Hello fellow c/privacy members.
I’m not new to privacy related things but I had a hard time persuading my family members and friends to switch to Matrix/Element. It is a reponse to UK’s Online Security Bill and Investigative Powers Act that may soon in effect.
While it is just a preperation and planning in case those actually became law, I already face resistance from them. When I ask them would they switch, their first reaction is “Why one more app?” then follows with “That’s cumbersome.” or “I don’t want to learn a new app.” and suggest something more popular like Line, Telegram or Discord. Sometimes they would “Install WhatsApp because X is on there and he/she won’t install one more app just for you.”
What can I do to persuade them to use a new platform? Thanks in advance.
EDIT: I think I should elebroate more of what Online Security Bill and Investigative Powers Act does[1]. As far as I understand, OSB will break E2EE by require scanning data on client device, like CSAM but much more generic. IPA requires companies to submit security funcition to the government for approval before releasing, and disable such feature upon request. Apple[2], Single[3] and WhatsApp made the announancment of exiting the UK market totally or partically if two were signed into law.
[1] https://web.archive.org/web/thenextweb.com/news/uk-investigatory-powers-act-default-surveillance-devices-privacy
[2] https://web.archive.org/web/www.forbes.com/sites/emmawoollacott/2023/07/21/apple-threatens-to-pull-facetime-and-imessage-from-the-uk
[3] https://web.archive.org/web/20230809125823/https://www.bbc.co.uk/news/technology-65301510#2023-08-09T12:57:48+00:00
Yeah, what’s with that?
It is always a pain in the ass trying to explain that, but it never seems to get fixed
The biggest issue with matrix is that while the protocol is open and servers and clients can be built around it, the element client and synapse server are developed so quickly that nobody else can dream of keeping up. That is its own kind of vendor lock-in.
Yes, but think about how slow development would be if they weren’t so fast. And even this way they are still very slow.
Even if less and less, there are still dealbreaker years-old encryption issues, like that if someone joins an encrypted room, they won’t get the keys for the old messages even if history visibility is on the most permissive setting.

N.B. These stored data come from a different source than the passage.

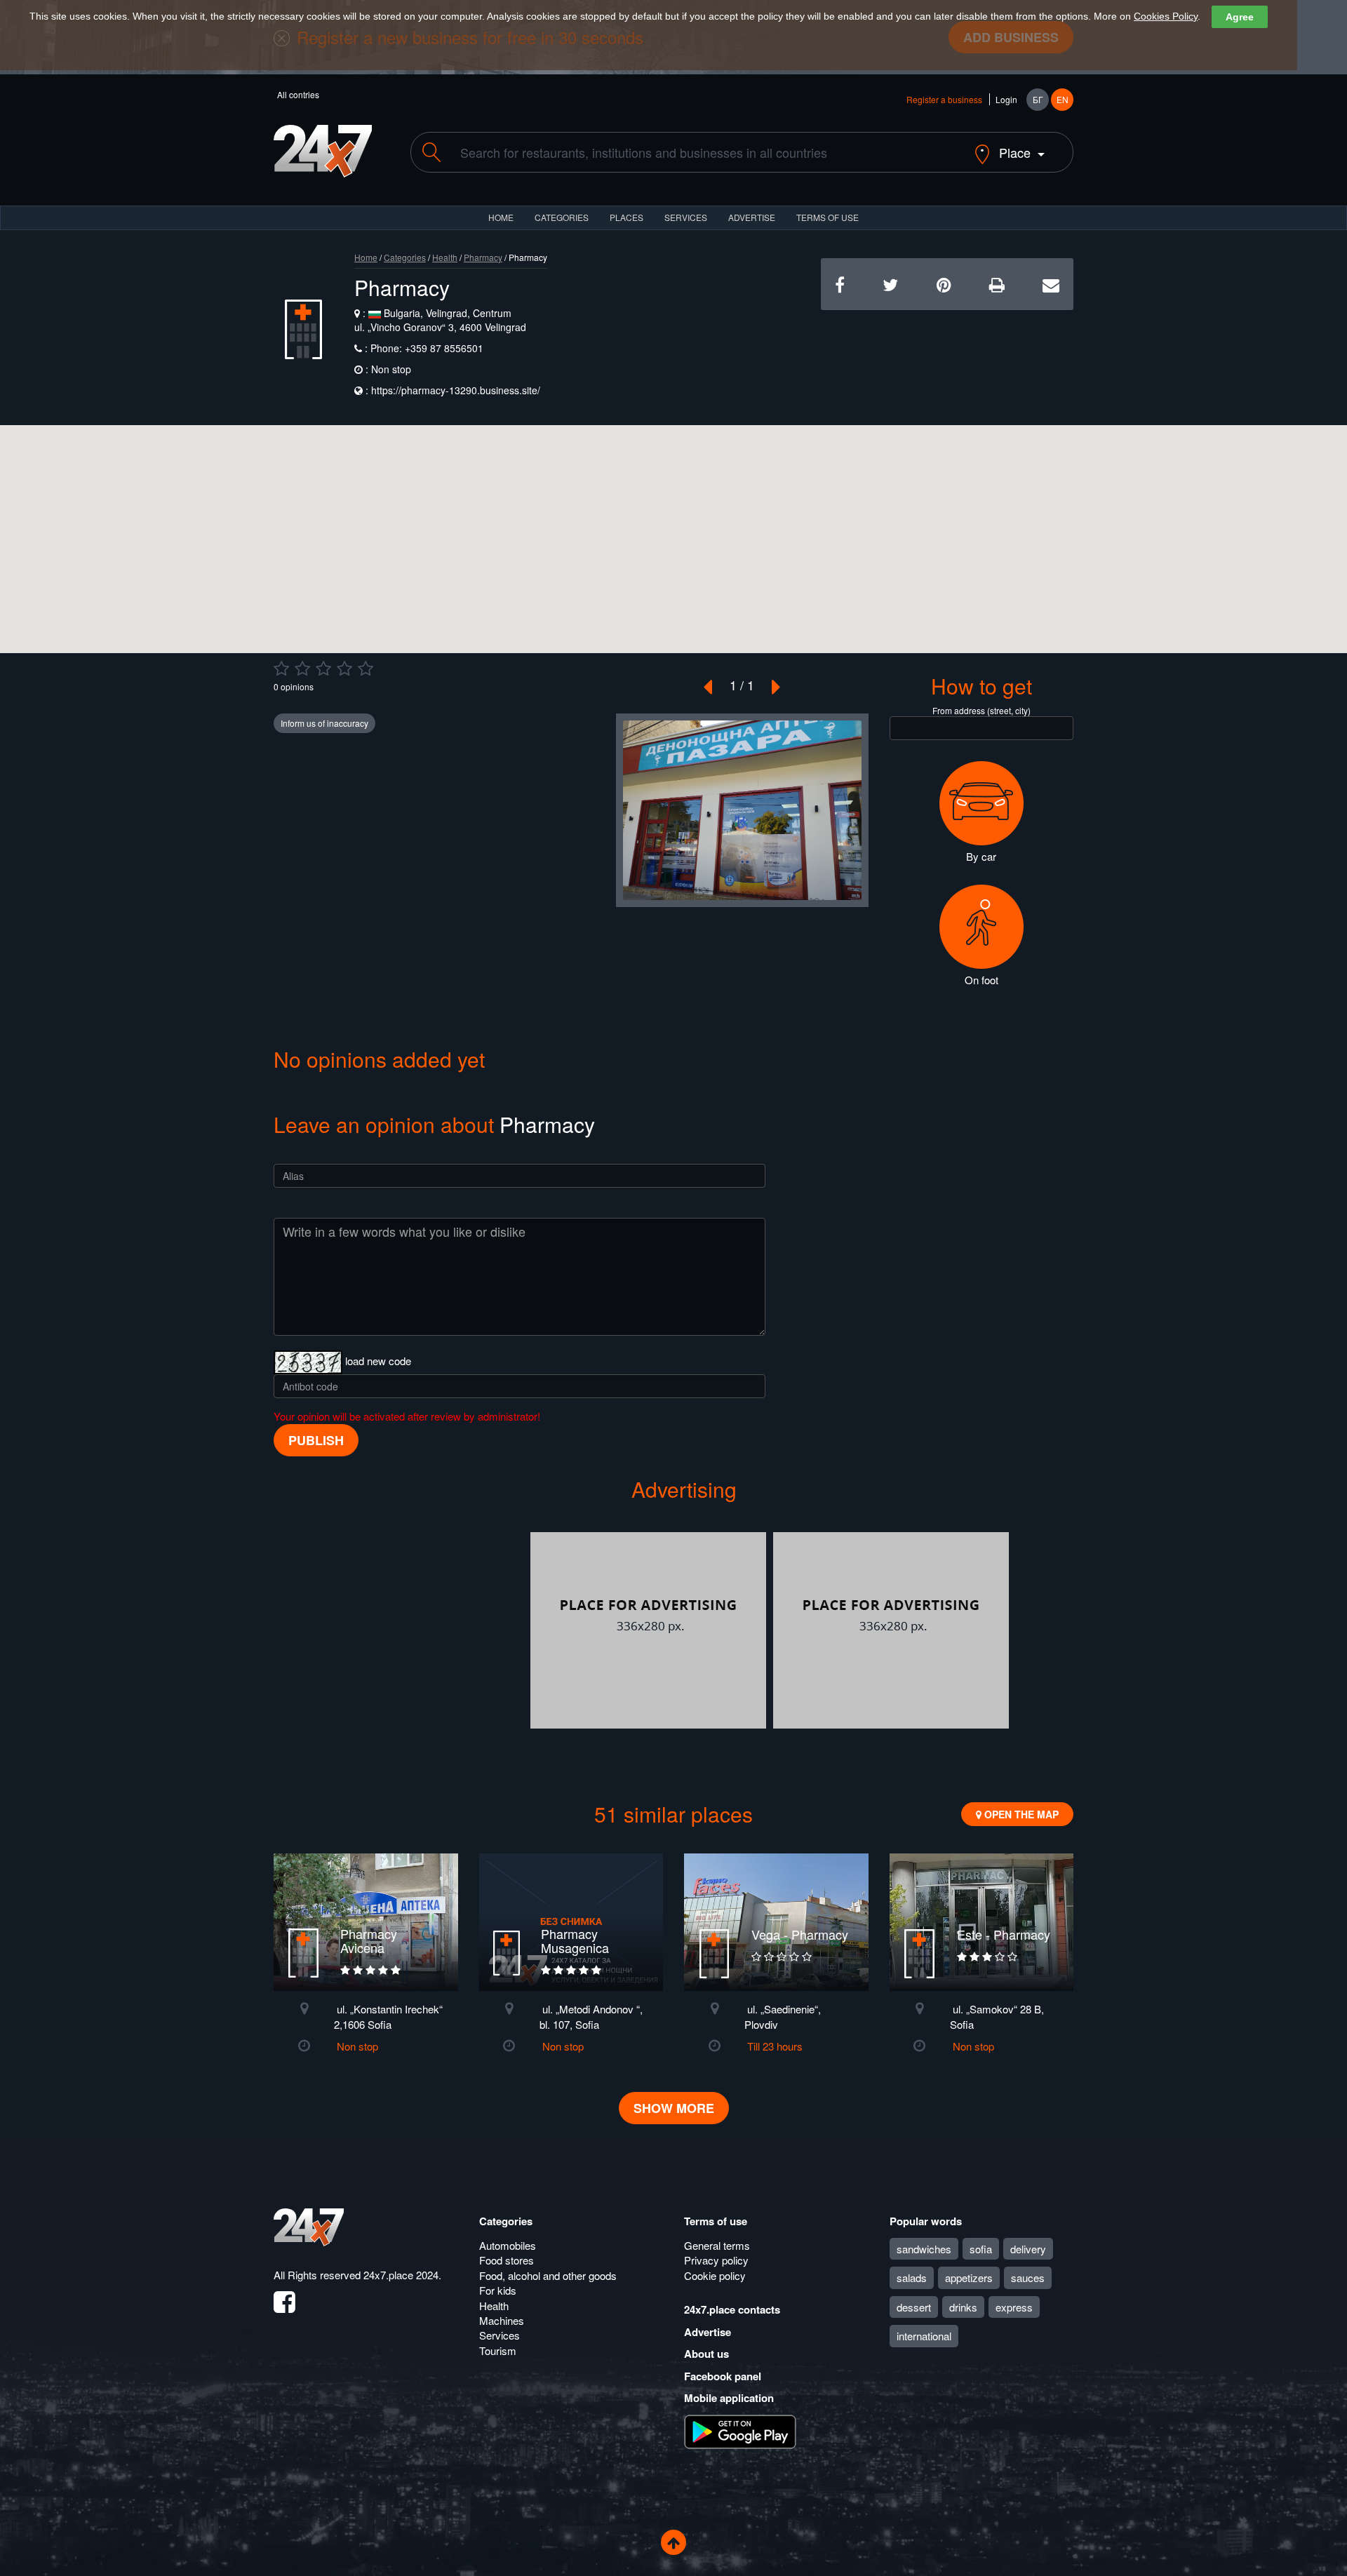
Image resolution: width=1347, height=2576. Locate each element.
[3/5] (323, 668)
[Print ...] (997, 283)
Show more (674, 2108)
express (1014, 2307)
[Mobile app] (740, 2430)
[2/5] (302, 668)
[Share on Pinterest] (944, 283)
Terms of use (715, 2221)
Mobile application (729, 2398)
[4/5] (344, 668)
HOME (501, 217)
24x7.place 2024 (400, 2274)
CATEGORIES (562, 217)
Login (1006, 99)
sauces (1028, 2277)
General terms (717, 2245)
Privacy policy (716, 2260)
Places (626, 217)
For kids (497, 2290)
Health (444, 257)
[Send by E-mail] (1051, 283)
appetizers (969, 2277)
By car (981, 856)
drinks (963, 2307)
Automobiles (507, 2245)
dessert (914, 2307)
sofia (981, 2248)
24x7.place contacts (732, 2309)
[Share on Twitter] (890, 283)
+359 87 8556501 (442, 348)
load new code (378, 1360)
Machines (501, 2320)
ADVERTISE (751, 217)
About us (706, 2353)
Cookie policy (715, 2275)
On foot (981, 979)
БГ (1038, 99)
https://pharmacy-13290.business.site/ (455, 390)
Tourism (497, 2350)
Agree (1240, 16)
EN (1062, 99)
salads (912, 2277)
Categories (405, 257)
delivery (1028, 2248)
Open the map (1020, 1814)
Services (685, 217)
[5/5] (365, 668)
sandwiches (924, 2248)
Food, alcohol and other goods (548, 2275)
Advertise (707, 2332)
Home (365, 257)
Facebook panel (722, 2376)
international (924, 2335)
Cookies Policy (1166, 16)
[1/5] (281, 668)
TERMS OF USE (827, 217)
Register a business (944, 99)
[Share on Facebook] (840, 283)
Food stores (506, 2260)
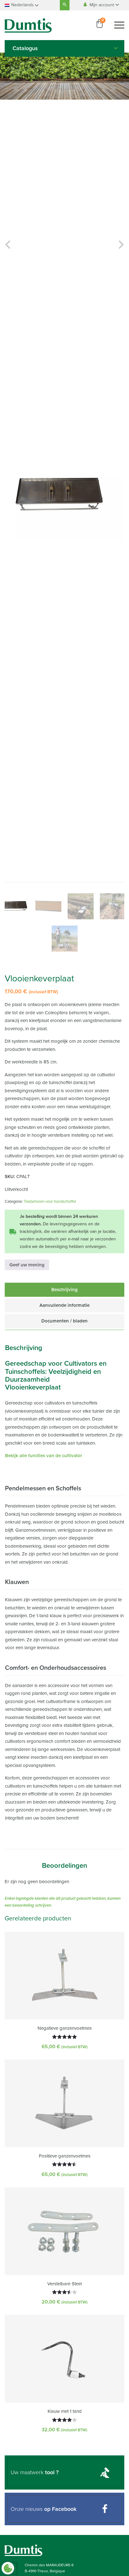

Actually this is for security reasons, and as I understand encryption would be worthless the other way, as a server admin could add an account to the room which would get all the keys otherwise. A workaround to this (it was standardised recently) is that if you invite them from an element client (their client also needs support for this I think, as they have to use it at least for the initial join), your client will send them all the keys it knows, but I’m not sure if it will make only your past messages visible or all of those that you can see (at the point of invitation, so maybe it’s best to scroll back to the beginning of what you see for it to work best). They are also working on a real solution (they refer to it as the end of the linked proposal), I have seen work on that even this year, but they are working on so much things at the same time that it feels to me they’re getting nowhere.
I often feel that even though alt impls can’t keep up, the organization is still starved for human resources. They need to do a whole lot of things at the same time, and of course that’s not possible, because everyone can work on only so few things at a time.
They were often even bashed for serious mistakes and overlookings resulting from this (like the hackea writup), but it seems entirely plausible to me that in the past because of this lack of resources they just weren’t able to do things properly, and they have problems with admitting that with words even to themselves.
Wow. Thanks for such a fantastic explanation.